DESCRIPTION OF THE TASK
Line count for "will": say how many lines of the data contain it, with no other text.

☆ ☆ ☆ ☆

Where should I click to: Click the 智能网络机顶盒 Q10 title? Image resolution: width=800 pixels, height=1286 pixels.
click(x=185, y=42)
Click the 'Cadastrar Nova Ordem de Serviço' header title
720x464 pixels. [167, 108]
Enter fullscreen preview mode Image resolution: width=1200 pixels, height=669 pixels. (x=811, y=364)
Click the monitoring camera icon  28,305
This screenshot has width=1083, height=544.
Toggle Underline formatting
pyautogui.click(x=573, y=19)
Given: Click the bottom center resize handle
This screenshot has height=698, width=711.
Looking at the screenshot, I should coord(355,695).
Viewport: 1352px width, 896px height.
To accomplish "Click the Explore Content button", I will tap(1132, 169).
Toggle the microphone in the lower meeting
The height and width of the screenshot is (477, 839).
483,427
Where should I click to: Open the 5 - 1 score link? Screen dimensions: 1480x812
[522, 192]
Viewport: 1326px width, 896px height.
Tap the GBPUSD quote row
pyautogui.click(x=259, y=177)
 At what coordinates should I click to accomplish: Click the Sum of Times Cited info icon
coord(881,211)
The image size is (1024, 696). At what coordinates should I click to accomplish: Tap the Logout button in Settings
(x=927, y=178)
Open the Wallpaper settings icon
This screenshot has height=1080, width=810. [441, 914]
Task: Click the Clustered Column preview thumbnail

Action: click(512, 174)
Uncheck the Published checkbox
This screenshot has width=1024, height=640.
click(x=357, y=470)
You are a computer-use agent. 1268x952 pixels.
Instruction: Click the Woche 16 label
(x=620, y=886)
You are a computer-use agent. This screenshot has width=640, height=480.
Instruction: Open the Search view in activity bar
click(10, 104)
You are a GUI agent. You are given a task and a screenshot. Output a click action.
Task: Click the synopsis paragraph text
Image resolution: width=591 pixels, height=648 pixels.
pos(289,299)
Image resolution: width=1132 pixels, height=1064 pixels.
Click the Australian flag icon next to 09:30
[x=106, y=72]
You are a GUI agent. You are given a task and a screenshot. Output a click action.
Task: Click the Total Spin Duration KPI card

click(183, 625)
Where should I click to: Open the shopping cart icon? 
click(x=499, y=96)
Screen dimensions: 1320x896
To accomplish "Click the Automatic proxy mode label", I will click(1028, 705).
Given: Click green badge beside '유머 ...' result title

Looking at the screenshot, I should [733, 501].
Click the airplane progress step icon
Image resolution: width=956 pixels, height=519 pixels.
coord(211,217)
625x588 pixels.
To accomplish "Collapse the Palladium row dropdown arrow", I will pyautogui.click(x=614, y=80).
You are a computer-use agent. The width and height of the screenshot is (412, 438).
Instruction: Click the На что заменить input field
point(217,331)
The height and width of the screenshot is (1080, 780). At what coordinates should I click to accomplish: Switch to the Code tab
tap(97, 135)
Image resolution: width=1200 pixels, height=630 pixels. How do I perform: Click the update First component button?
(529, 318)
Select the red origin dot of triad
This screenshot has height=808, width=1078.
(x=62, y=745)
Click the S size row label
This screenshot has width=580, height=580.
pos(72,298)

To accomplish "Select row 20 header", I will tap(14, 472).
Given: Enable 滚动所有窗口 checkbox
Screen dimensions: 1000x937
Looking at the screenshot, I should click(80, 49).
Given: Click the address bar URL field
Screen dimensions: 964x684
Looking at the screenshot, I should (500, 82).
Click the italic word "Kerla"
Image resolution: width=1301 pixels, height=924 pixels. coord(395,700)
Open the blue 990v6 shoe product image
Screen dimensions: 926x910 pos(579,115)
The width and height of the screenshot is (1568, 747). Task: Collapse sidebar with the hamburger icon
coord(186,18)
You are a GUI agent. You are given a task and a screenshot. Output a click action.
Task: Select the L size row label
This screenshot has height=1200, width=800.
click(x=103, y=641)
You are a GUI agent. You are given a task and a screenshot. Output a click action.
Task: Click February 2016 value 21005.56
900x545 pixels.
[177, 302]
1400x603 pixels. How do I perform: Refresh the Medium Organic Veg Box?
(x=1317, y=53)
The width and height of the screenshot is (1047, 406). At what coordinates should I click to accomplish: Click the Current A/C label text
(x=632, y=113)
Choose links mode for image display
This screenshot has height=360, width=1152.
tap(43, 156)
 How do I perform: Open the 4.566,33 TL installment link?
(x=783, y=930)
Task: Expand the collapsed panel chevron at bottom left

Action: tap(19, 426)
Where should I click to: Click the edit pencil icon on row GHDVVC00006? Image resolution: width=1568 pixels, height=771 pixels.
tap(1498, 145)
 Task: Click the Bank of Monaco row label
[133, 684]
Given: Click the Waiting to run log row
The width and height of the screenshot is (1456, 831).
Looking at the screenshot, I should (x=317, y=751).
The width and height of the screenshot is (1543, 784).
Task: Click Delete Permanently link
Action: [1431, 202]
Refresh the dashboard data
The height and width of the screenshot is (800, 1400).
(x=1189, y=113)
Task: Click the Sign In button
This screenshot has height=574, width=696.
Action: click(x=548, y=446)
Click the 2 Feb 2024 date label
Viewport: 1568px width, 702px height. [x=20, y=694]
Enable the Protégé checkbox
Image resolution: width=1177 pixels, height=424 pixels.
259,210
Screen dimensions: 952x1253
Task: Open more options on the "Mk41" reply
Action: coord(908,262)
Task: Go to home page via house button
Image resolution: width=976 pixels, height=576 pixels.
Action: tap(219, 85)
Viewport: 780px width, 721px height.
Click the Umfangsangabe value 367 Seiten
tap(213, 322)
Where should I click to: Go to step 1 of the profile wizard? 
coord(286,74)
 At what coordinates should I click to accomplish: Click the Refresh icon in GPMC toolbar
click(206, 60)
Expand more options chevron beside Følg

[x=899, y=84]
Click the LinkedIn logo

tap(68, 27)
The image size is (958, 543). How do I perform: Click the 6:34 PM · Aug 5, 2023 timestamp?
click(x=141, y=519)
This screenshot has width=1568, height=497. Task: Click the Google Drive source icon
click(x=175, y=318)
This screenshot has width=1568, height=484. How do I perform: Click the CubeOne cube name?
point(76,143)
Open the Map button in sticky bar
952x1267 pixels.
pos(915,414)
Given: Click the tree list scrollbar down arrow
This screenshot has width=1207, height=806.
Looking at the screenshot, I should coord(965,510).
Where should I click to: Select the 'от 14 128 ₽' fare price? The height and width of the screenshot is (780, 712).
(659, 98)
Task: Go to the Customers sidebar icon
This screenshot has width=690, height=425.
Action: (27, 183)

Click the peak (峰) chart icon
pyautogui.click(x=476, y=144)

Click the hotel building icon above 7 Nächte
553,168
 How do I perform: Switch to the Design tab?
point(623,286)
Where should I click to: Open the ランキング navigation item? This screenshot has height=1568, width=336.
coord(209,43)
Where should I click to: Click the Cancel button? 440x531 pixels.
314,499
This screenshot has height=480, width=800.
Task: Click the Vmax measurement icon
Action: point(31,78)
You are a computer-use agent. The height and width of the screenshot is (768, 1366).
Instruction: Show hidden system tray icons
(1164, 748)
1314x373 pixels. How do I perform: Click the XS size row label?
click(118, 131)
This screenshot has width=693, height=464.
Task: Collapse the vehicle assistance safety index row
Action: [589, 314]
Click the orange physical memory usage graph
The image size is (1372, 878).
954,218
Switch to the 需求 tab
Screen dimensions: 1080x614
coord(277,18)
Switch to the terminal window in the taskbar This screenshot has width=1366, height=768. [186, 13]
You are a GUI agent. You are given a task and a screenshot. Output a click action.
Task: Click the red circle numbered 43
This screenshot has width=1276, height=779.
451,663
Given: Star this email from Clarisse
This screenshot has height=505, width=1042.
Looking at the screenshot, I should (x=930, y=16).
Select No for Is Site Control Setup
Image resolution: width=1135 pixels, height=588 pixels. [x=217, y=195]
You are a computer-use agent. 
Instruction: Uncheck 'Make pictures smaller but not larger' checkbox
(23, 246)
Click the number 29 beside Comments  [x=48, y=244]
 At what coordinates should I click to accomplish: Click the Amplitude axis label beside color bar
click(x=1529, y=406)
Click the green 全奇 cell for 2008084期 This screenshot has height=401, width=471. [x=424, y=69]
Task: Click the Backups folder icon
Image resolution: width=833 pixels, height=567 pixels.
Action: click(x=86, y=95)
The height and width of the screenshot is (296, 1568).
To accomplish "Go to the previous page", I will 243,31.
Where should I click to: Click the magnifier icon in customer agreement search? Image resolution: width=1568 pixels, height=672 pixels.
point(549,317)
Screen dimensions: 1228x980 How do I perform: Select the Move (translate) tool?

☆ ☆ ☆ ☆

RESPONSE FOR THIS EXERCISE
5